Monday, August 22, 2011

Ten Thousand Saints and a Few Flawed People

Eleanor Henderson's debut novel, Ten Thousand Saints, is a take on two unusual families living in Vermont and New York in the late 1980s whose lives become linked forever. We first meet Jude and Teddy, 16-year-old high school buddies who seem to spend much of their time getting high or figuring out how to get high. But don't judge the book just by that fact. We know from the beginning that Teddy will die from an overdose at the end of the day (New Year's Eve, 1987). After that occurs, the rest of the book is the story about how the survivors go on. Jude's adoptive parents are divorced, and his dad has moved to New York. His girlfriend's daughter comes to town on New Year's Eve and initiates the chain of events that leads to Teddy's death, and Jude's subsequent move to New York to live with his father. Another family member key to the story is Johnny, Teddy's older brother, a New York tattoo artist who Teddy and Jude had idolized. Jude soon takes up with Johnny and his friends, who are "straight edge," meaning no drugs, alcohol, meat, or sex. Are you thinking right now that this book is not for you? Well, I understand, because I was hesitant of the subject matter, too. But let me tell you that Henderson so skillfully devises her characters that I came to empathize and understand them, even though I didn't relate at all to their actions. She delves into issues such as tattooing, heavy metal music, music raves (at which people slam into each other as a form of dancing), straight-edge lifestyles, homosexuality, teenage pregnancy, and drug addiction--all big issues in and of themselves--with an approach that is nonjudgmental but cuts to the chase. I learned a lot about lifestyles that are completely foreign from my own and watched these characters live and learn and grow from it. Isn't that what a great novel should do? Read it, and I believe you won't be disappointed.

Saturday, August 13, 2011

Keeper by Kathi Appelt

10 year old Keeper has messed everything up this time! She burned the special Crab Gumbo that Signe was preparing for their Blue Moon celebration which spoiled Dogie's two-word proposal song he was going to sing to Signe tonight, and then she broke the special flower that only blooms during the Blue Moon and now everyone was mad, mad, mad! All because she had heard the crabs talking to her! Now Keeper and her dog, B.D. (Best Dog), are on their way to the sandbar in a small boat looking for her mermaid mother, Meggie Marie, and hoping that she might grant her wish. Keeper needs some magic tonight, and maybe the Meggie Marie will make her wish come true. But when the rip current takes her farther and farther out into the rough waters of the Gulf of Mexico, panic sets in and the fairy tales that lured her out there go tumbling into the waves. Maybe the Blue Moon isn't magic and maybe the sandbar won't sparkle with mermaids and maybe Keeper may drift farther and farther away from the only family she knows and loves. But flying above them is their friend Captain, the seagull, and just maybe he can let everyone know where Keeper and B.D. are! This book will sweep readers away into a world where mermaids swim in the waves and 10 year old girls learn the true meaning of love. This book is on the JFic shelf in the Children's Room. Check it out!

Tuesday, August 09, 2011

The Dry Grass of August

The Dry Grass of August, By Anna Jean Mayhew, tells the simple story of thirteen-year old Jubie Watts, a privileged white Southern teen whose eyes will soon be opened to the racism of the 1950s.
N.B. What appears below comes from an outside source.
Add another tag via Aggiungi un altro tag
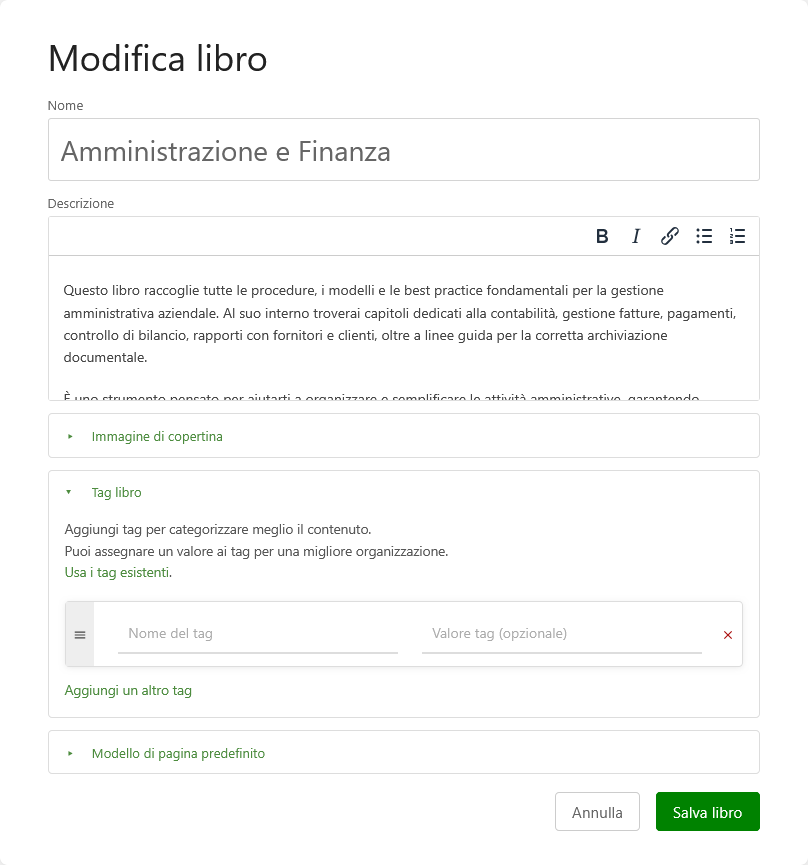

Jubie leaves Charlotte, North Carolina, with her family for a Florida vacation. The year is 1954. Crammed into the car along with Jubie are her three siblings, her mother, and the family's black maid, Mary Luther. Jubie can't help but take note of the anti-integration signs they pass, and the racial tension that builds as they journey further south. When the trip takes a shocking turn, Jubie is faced with deciding where her own convictions lie.

This novel is many things: well-written, enjoyable, bearing a story line and well developed characters that live on long after the final chapter is laid aside, better than The Help, and finally, effective to remind us (shock us) of a time not so long ago. Glad I read it!

Monday, August 08, 2011

SILVER GIRL By Elin Hilderbrand

Getting away to Nantucket island to visit her one-time best friend may be just what Meredith Martin Delinn's needs. Meredith and her boys hae been living the "high life" for many years. Meredith's husband, Freddy, was one of those wonderful guys on Wall Street that got caught by the SEC making off with his clients' money and dragged his wife and family down with him. Freddy is now sitting in jail and his sons and wife are also under investigation. Merdith with little money left contacts her friend, Constance Fluke. Their friendship fizzled out when Constance and her husband took out their money with Freddy a fews years ago.

Connie has her own troubles for her husband, an architect, died of cancer and now her only daughter is no longer speaking with her. Connie and Meredith try to mend their relationship after Meredith moves in with her at Nantucket Island. Many themes present themselves in this novel--Greed, Betrayal, and Deceit. All three were ruining many lives. As you read this book, you will start to ask yourself: Do I really know the people I have in my life relationships? Hopefully we do.